Back to that D.C. pop-up. Gilbuena recalls telling the stubborn diner that he could eat with his hands—or he could leave and she’d refund his money. (He chose the former.) “It was funny because he was Filipino!” Gilbuena exclaims. “I was like, ‘Dude, that colonial mentality is buried in there really deep!'” When Gilbuena’s U.S. tour ended, she barely caught her breath before bringing her pop-ups to cities across Canada, then Colombia, Mexico, Australia and, most recently in 2019, to Europe. Her travels are on pause due to the COVID-19 pandemic, but the recipes included here will help you create a kamayan feast at home—no forks allowed.

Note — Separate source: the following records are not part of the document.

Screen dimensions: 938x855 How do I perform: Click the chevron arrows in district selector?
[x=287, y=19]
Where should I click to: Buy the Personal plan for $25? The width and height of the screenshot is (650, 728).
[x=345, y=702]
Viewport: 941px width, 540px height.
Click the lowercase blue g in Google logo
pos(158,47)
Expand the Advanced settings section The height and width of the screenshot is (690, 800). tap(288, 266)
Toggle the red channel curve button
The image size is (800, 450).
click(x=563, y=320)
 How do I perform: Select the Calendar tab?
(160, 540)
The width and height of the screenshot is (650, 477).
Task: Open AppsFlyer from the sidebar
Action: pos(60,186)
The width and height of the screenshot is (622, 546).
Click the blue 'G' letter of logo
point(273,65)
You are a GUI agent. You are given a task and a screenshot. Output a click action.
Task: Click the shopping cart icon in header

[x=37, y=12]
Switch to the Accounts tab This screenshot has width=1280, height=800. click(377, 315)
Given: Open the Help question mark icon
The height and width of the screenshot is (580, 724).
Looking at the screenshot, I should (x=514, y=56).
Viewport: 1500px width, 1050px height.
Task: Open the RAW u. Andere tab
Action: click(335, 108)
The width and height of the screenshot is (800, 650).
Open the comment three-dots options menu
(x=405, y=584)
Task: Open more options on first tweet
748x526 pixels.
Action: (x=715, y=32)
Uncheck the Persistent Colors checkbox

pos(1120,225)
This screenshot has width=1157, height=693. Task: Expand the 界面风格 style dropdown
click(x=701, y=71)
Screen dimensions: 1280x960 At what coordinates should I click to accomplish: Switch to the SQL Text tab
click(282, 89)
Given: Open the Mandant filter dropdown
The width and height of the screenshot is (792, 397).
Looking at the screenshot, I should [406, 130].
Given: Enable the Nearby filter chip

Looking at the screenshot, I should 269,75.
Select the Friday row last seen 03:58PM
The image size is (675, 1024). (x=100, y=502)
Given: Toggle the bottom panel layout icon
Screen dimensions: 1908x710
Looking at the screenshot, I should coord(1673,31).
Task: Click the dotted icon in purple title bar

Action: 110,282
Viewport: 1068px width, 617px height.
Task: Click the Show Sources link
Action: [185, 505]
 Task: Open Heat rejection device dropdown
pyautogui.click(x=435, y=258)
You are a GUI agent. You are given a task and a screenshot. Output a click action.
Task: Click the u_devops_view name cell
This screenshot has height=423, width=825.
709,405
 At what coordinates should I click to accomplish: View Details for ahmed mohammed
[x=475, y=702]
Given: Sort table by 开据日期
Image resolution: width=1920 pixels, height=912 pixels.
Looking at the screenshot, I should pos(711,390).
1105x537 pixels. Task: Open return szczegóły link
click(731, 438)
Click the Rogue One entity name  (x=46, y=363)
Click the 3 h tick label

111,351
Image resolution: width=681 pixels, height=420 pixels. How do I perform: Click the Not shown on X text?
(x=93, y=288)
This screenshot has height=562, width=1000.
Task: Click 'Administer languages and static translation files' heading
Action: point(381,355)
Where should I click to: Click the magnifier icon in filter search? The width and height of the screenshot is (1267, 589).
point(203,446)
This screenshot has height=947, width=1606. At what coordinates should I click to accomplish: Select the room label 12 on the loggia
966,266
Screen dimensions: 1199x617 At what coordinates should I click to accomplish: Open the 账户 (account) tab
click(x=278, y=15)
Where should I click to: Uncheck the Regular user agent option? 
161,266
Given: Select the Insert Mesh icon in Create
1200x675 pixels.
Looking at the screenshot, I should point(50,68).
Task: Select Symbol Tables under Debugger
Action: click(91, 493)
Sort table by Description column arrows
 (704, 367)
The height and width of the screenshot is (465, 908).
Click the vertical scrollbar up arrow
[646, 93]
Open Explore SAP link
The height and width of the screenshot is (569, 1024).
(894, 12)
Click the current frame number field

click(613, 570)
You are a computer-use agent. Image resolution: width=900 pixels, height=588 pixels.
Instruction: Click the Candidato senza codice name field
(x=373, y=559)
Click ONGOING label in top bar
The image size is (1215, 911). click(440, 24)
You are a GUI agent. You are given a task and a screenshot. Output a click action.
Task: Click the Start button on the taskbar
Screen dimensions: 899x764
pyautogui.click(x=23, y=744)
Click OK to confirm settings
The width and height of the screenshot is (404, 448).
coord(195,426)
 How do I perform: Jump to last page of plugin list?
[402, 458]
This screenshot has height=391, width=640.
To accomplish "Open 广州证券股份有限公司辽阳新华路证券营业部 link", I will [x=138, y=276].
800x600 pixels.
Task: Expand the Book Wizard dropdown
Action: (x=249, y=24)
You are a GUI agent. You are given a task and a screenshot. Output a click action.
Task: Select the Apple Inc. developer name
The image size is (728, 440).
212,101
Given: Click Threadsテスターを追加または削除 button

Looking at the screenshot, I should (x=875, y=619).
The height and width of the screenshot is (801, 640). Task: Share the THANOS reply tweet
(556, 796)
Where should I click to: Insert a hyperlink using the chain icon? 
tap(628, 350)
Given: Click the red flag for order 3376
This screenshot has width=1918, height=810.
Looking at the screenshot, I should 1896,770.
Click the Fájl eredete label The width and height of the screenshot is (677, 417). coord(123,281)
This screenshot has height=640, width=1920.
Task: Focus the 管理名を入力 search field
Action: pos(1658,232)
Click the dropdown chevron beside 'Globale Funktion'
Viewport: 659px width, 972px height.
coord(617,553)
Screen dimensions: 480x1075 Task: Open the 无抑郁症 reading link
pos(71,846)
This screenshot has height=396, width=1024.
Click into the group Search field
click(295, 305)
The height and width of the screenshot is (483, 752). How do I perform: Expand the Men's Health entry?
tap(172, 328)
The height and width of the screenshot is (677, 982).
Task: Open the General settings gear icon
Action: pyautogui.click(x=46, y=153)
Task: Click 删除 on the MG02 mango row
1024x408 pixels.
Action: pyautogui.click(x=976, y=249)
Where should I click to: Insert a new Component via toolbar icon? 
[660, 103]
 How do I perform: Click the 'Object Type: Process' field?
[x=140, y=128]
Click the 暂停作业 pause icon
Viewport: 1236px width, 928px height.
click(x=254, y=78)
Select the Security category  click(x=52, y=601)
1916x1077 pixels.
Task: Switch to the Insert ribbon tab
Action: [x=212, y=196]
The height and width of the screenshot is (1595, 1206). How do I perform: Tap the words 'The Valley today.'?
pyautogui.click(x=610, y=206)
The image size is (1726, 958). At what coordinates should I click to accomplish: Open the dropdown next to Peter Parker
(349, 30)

How to Set Up a Kamayan-Style Meal
Key Ingredients to a Kamayan-Style Meal
Atsuete oil:Also called annatto or achiote oil, this red oil adds color and nutty flavor to recipes. To make your own, steep 2 Tbsp. annatto seeds in 1/4 cup hot canola or coconut oil for 30 minutes. Strain and discard the seeds.
Calamansi juice:A tart and floral relative of the kumquat, calamansi is the predominant citrus used in Filipino cooking. Look for the juice bottled or frozen. Lime or lemon juice can be substituted. (Try calamansi inBistek Tagalog).
Coconut cream:Thicker and richer than coconut milk, coconut cream is the solid part that rises to the top of canned coconut milk. It’s also sold separately. Skip anything labeled cream of coconut, which is sweetened and used to make things like cocktails.
Coconut vinegar:Made from the nectar of flowers from the coconut tree, this mild vinegar has a slightly sweet, coconutty aftertaste. It’s a staple throughout Southeast Asia and parts of India. Use it in marinades and dressings or to make pickled vegetables.
Fish sauce:This is the ultimate umami sauce. Gilbuena recommends seeking out one made with just anchovy, salt and water for the best flavor.
Ginisang bagoong:This fermented seafood paste, part of a family of Filipino secret-weapon condiments, gets its brown hue from sautéed garlic and onion. You can use fish sauce instead for a similar vibe.